Whyever would it be illegal? Use the search and browse the site to see several threads on the whole issue of management companies and agents that might also be of interest to you.


----------



## Carpenter (3 Nov 2005)

Minister Dick Roche spoke on the issue, the issue had been raised in the Dail, i.e. some planning authorities were making the formation of management companies a condition of planning  permission in the case of housing (not apartment block type) developments.  A case in Co. Kildare was cited.  The minister indicated that this was not acceptable or desirable in the case of traditional housing estates but acknowledged thast the issue was very different in the case of apartment blocks where common areas etc necessitated such a management arrangement.  Some authorities have been imposing this as a planning condition to eliminate any responsibility for taking in charge of a scheme on completion.  However despite what Minister Roche says I'm aware of at least two schemes locally where a management structure exists in the case of housing estates and the local authority will not be taking these estates in charge as a result.  Moreover the benefits of an estate being taken in charge are questionable given that all local authorities are insufficiently funded to carry out anything other than the most basic repairs and maintenance- in the main such repairs are confined to work on sewers and water services only.  Residents must still pick up the tab on maintenance of green areas, signage etc.


----------



## RainyDay (3 Nov 2005)

Note that by not having to go through the 'taking in charge' process, the developer can skimp on having to meet the normal minimum requirements which the council would insist on. The management company (i.e. the residents) is left to pick up the bill. There are also cases (moreso in apartment blocks) whereby the builder retains a significant number of units in the development under his ownership, and therefore had substantial influence/voting rights in the management company.


----------



## ClubMan (3 Nov 2005)

Is that true in all cases? I know that in our case the developer had to lodge a bond with the _Corpo _(now _DCC_) in relation to the utilities (sewage, surface water etc.) which was to be used (and was used as it happens!) in the event that these were not completed to the required specifications before being connected to the public systems.


----------



## Dearg Doom (4 Nov 2005)

Personally I support the mandatory creation of a management company for private housing estates, where the residents have the voting rights to control it. Speaking as a frustrated chair of a residents committee I find it infuriating that some of the residents refuse to contributes a small sum towards the upkeep of the comman areas and yet have no problems enjoying them, allowing their children to play on the green areas, and enjoying the increased value/saleability of their houses on backs of the rest of the residents. All unpaid fees set my the management company should be required to be paid before a house can be sold.

Rant over.


----------



## ClubMan (4 Nov 2005)

Dearg Doom said:
			
		

> All unpaid fees set my the management company should be required to be paid before a house can be sold.
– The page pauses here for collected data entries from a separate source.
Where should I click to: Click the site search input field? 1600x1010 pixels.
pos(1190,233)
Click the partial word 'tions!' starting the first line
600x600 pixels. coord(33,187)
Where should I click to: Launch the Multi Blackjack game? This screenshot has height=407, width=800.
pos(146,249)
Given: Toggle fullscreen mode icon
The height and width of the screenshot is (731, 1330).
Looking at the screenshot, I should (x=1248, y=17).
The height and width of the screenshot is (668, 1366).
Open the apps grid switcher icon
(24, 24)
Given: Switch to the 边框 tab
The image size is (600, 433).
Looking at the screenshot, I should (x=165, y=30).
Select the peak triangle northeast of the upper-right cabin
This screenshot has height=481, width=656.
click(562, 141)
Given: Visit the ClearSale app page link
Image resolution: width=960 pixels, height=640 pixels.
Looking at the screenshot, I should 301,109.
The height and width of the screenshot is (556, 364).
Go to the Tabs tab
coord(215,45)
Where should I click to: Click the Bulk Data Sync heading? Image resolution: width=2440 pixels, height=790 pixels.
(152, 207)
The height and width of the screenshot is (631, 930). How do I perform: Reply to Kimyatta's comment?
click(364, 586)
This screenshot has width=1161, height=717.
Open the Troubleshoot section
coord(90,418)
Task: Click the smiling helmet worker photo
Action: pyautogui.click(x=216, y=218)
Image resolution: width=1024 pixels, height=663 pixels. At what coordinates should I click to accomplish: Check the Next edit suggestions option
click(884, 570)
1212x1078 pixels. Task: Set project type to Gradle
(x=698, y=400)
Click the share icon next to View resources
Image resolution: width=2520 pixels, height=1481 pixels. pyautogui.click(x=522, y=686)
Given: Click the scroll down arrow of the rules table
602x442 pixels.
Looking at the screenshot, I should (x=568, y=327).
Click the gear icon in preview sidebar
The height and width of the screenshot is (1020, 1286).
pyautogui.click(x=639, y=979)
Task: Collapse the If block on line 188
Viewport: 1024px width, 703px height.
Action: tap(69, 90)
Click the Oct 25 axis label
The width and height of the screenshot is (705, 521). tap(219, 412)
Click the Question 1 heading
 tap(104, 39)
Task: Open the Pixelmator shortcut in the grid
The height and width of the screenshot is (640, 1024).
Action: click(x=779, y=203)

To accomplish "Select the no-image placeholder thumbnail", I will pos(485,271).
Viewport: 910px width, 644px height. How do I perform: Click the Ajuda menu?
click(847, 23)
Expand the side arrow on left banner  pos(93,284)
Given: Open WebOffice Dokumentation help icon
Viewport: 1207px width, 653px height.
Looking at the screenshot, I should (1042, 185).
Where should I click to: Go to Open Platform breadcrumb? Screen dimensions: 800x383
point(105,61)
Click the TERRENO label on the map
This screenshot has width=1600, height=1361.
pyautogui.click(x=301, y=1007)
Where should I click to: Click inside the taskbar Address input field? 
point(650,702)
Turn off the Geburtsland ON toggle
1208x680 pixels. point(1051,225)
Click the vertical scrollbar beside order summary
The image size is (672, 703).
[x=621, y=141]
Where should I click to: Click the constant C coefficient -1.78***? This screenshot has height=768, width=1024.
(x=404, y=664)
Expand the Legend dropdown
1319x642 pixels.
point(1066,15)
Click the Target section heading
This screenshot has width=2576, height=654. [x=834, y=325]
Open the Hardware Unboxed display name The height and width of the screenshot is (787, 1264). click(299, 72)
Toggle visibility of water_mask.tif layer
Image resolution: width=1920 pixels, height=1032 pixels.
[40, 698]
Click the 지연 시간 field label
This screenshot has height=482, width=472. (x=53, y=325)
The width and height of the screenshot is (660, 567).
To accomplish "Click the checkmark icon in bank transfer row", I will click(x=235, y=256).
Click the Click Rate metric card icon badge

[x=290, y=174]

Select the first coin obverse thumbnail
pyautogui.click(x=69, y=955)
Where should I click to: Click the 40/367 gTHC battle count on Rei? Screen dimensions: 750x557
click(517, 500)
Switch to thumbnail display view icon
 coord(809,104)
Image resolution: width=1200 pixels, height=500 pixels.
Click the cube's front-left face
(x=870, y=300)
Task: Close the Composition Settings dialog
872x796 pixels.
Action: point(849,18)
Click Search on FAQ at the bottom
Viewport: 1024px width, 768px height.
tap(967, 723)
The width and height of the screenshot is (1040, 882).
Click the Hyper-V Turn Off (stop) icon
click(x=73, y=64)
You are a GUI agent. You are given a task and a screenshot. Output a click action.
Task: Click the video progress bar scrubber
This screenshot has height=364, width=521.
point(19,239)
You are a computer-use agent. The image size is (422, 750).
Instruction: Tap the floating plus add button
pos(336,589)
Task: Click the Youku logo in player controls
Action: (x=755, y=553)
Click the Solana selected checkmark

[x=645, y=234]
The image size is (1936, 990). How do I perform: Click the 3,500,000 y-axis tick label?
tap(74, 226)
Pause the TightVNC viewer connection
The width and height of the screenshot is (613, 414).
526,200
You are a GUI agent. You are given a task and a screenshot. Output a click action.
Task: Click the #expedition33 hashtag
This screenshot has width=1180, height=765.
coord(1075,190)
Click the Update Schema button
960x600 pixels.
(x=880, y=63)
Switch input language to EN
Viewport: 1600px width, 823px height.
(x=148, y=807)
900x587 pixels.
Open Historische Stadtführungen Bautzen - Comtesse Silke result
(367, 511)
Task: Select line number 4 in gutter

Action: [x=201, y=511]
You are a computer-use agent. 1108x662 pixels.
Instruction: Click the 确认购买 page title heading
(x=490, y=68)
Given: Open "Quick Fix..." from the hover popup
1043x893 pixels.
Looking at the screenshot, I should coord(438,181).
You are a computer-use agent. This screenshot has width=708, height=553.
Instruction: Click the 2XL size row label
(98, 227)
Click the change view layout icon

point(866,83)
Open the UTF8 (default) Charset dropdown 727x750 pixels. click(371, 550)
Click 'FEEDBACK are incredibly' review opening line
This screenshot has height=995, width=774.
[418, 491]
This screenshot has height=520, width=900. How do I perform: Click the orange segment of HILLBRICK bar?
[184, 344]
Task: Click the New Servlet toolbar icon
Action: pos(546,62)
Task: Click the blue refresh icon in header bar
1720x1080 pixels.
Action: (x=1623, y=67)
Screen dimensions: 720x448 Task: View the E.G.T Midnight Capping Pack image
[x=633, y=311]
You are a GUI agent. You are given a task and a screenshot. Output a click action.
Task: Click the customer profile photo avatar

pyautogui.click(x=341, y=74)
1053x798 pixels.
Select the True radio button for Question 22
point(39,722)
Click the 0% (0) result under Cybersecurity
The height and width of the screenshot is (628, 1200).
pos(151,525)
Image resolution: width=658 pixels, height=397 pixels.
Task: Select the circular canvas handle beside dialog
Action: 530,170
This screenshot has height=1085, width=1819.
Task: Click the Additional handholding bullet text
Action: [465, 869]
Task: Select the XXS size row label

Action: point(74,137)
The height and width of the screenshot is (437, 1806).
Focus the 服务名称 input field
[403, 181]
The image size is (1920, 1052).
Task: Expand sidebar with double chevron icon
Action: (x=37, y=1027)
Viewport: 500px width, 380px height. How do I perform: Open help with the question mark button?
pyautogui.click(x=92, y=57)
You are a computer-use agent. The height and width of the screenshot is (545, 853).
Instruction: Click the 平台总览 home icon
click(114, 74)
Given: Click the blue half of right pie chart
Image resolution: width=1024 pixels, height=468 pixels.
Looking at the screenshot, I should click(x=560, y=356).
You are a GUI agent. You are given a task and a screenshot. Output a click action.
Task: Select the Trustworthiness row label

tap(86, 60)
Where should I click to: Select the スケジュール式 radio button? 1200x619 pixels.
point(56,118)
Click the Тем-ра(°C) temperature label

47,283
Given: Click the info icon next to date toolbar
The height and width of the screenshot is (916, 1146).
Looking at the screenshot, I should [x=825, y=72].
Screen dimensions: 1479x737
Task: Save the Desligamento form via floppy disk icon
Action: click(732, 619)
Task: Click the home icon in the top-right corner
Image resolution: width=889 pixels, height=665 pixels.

As far as I know they are. At least that's the case with our estate/management company where when it comes to selling the house the seller will need something stating that any outstanding charges/arrears are cleared. I guess the buyer's solicitor will check for this when processing the legal documents (covenant? lease?) attaching to the management company agreement or something like that? Apart from that any arrears are always treated as collectible by the management company/agent and they charge interest and legal fees back to the debtor if necessary.


----------



## Ms X (4 Nov 2005)

Check this out:

http://www.unison.ie/irish_independent/stories.php3?ca=9&si=1497608&issue_id=13207&eid=161346


----------



## ClubMan (4 Nov 2005)

The headline ("Minister abolishes 'illegal' household charges") doesn't match the article itself. Maybe they meant something other than "abolishes" - e.g. "admonishes" or "lashes" ?


----------



## igora (4 Nov 2005)

Thank you for all your replies.

I hope Minister Roche will clarify the situation in the coming months.


----------



## MOB (4 Nov 2005)

Folks,

there are two related but quite distinct issues:

1.   Some Local Authorities are forcing developers to form management companies.  It is this which the Minister feels is unjustified and possibly illegal.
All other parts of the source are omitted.